Plan- Making any project successful needs a great amount of planning. Even though we cannot anticipate every scenario or every situation, giving a bit of thought may help avoid many disasters. Plan situations like birthday parties or eat-out dinner invitations and how you are going to handle them. Are you going to eat at home before you leave or going to let the host know that you are following a certain diet? Plan when you have a busy work week: what are the quick meals that you can plan ahead of time. What are your strategies for travel? Are you going to forgive yourself on that day, or are you going to pack your food with you? 

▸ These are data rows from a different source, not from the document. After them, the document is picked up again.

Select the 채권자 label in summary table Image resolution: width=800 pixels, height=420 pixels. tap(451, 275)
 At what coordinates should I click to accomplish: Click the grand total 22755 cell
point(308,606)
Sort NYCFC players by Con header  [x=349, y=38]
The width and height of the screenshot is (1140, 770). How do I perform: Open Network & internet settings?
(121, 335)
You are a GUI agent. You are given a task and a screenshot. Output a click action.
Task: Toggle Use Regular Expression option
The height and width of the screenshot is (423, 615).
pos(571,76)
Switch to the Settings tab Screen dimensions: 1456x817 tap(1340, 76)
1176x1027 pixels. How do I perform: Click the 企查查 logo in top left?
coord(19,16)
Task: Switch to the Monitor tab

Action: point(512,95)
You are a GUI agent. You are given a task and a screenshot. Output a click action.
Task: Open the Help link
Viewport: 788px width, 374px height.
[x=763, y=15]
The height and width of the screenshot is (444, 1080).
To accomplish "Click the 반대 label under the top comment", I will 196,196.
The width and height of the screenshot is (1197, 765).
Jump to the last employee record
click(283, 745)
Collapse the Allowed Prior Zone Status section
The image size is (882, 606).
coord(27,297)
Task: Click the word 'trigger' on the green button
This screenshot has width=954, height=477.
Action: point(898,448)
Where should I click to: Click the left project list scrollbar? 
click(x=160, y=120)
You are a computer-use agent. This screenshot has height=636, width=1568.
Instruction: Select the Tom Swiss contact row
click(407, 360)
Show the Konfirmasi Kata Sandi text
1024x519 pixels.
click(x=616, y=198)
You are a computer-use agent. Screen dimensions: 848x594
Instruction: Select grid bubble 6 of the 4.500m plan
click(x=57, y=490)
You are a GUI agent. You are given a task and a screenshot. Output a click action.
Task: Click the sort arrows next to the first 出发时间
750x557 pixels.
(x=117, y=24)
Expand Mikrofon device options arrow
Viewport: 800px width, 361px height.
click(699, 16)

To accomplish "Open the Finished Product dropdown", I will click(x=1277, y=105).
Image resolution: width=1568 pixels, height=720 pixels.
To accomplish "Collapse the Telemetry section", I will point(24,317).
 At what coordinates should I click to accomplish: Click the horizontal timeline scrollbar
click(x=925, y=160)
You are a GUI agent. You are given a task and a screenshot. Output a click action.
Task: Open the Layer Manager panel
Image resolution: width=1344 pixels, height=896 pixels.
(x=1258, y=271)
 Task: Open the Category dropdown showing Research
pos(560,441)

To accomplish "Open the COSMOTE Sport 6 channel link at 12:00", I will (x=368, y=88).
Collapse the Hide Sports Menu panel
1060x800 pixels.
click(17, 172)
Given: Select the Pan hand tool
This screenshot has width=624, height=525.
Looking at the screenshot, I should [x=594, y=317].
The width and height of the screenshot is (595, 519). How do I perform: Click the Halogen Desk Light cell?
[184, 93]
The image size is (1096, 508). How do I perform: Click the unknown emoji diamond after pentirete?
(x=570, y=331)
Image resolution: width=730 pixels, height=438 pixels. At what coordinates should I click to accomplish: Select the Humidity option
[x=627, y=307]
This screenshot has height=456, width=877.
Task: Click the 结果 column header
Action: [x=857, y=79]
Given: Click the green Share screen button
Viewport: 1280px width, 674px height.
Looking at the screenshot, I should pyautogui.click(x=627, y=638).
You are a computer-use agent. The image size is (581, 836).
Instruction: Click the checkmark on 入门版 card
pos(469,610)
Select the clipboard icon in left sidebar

Evaluate- Even after you plan ahead, you may still find it hard to stick to your resolution. In those cases, evaluate your plan. Look for the things which worked well and inculcate those things more in your planning for the subsequent weeks. If you thought that you will cook meals at home, see how that experience was. Can you continue with that strategy? If the experience wasn’t so good, what changes can you implement for next time?

Reward- Rewarding yourself after small achievements is a great emotional booster. It will motivate you more likely to stay on the path. It makes you feel like you have done it and if you follow your strategy you will do it again too.

Re-plan- After evaluating, if you feel something was a total disaster, then you are most likely to give up. That’s the mistake most people make and never get back on track. Here one needs to replan. Accept the failure and plan again. See what and why things didn’t work out. See how you can change them and make a new plan. Again follow the same steps and if it worked well for you, great! If it failed, then replan till you achieve it. When we are traveling in unknown territory, uncertainty and failures are the passengers that we are going to take with us in our back seat.

I bumped across something online which is the one thing to remember if you forget all else, “Prior Planning & Preparation Prevents Poor Performance.”

I wish all the great success to all of you on this wonderful journey of a whole food plant-based lifestyle!